Interestingly it was around this same time that Sam Mogannam, owner of Bi-Rite Market and founder of 18 Reasons, was finalizing his talks with Sarah Nelson, founder of Three Squares. The organizations merged and 18 Reasons became an independent 501(c)(3) non-profit organization, with a new mission statement: 18 Reasons is building a healthy community of cooks, gardeners and eaters of all ages empowered to create social change through food. Now all of 18 Reasons’ classes and events are fundraisers for their program Cooking Matters, which offers free classes in cooking and nutrition to low-income families, the curriculum for which was created by the national non-profit dedicated to ending childhood hunger in America, Share Our Strength.
Ok this is all great, but what’s your point? (Yes, I have had many people in my life compare me and my stories to Rose Nylund.) My point is that now, more than ever, I realize how important my time is for 18 Reasons. By utilizing volunteer staff instead of paying for help, they are able to devote more resources to Cooking Matters. But for me it goes deeper than that.

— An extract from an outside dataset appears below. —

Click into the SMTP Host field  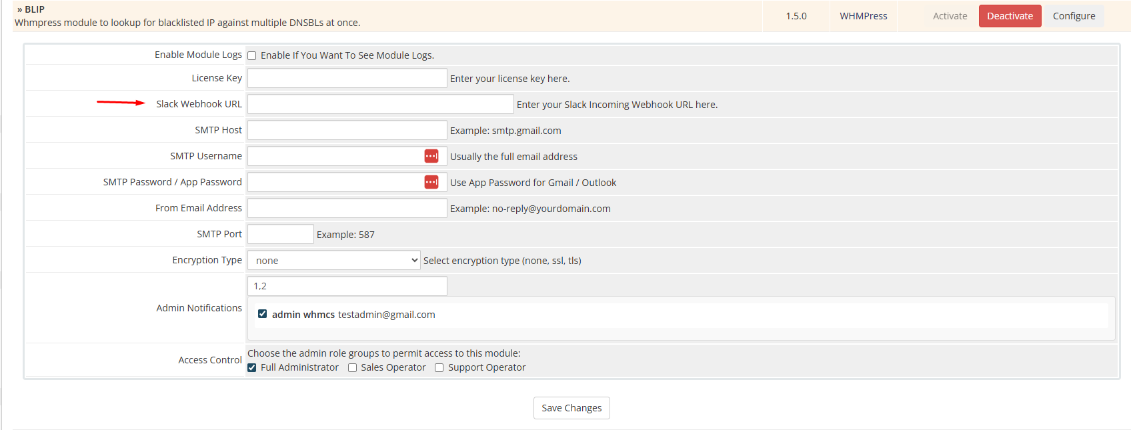coord(347,131)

In the beginning of this blog I wrote that my obsession with all things food is what helped pull me out of a depression and that “this blog is my journey to find community through food.” My involvement with 18 Reasons is a clear example of that. There were days when I was struggling and found it hard to care about anything, but then I would have a shift at 18 Reasons and I couldn’t let them down. I had to go because they were depending on me. I would work hard, but would also laugh with the other volunteers and learn from the instructors. And by the end of the shift, I would be tired, but I felt ten times better.

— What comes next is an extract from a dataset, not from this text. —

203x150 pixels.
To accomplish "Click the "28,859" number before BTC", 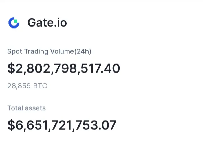I will click(x=19, y=86).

There have been days when the day job has been ugly and I am beaten down and exhausted, and I’m practically falling asleep on the bus on my way to work an event at 18 Reasons. Within minutes of getting there, however, I am lifted up by the people around me. There is so much energy and joy in that space, that I can’t help but forget the issues at work or in my personal life and just be in the moment. And of course I am always excited to be able to try the foods made in class, or wines poured at a tasting. And when I work the 18th Hour Café they host on Thursday nights, I always get to take home some Tartine bread. Heaven! That’s one of the benefits of being a volunteer, you get the perks of the food and wine.
18 Reasons has been my salvation this past year. I give them my time, but they give me so much more. I can’t imagine my life without being a part of this amazing community.

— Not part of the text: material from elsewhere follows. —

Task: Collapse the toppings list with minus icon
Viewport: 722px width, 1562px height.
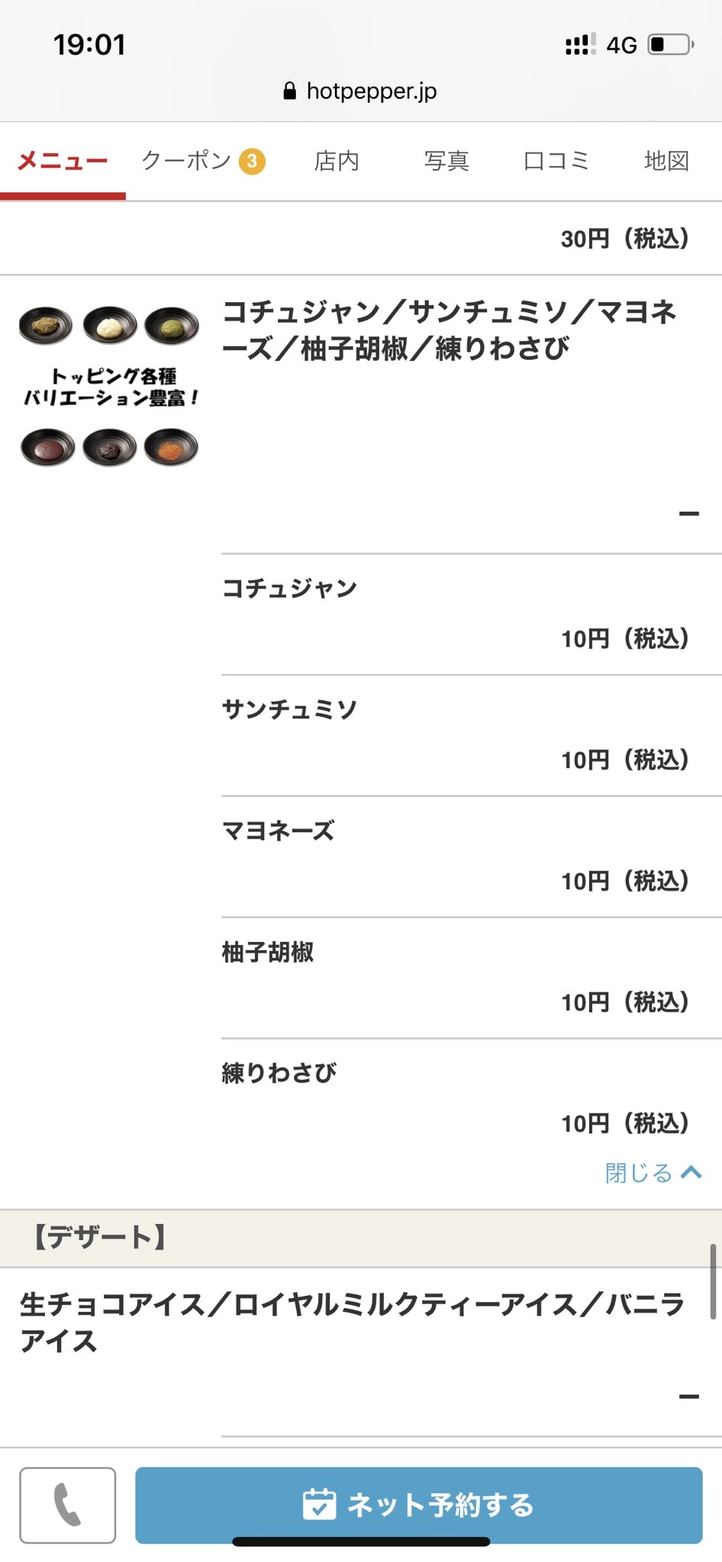Action: [689, 513]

Lemony Arugula SaladThis is a simple seasonal salad, best with wild baby arugula that you can find at farmers markets and organic markets in the Spring. 2 cups wild baby arugula 1 tbsp lemon juice, freshly squeezed 1 tbsp extra virgin olive oil (you want the good stuff here) 1 tbsp dried cranberries 1 tbsp sliced almonds ricotta salata salt & pepper
Preheat oven to 350º F. When heated, place almonds on a sheet pan and toast for 10-15 minutes, tossing them halfway through, until they are golden brown. Remove from oven when done and spread them out on a plate to allow to cool.
Wash and dry arugula and place in large bowl, add salt and pepper to taste. Add cooled almonds and cranberries to the bowl. Put lemon juice and olive oil in small bowl and whisk until emulsified, add salt and pepper to taste. Pour dressing along the side of the bowl and toss ingredients until almonds and cranberries are mixed in and everything is coated with the dressing. Divide among two plates. Top each with shaved ricotta salata. Serve.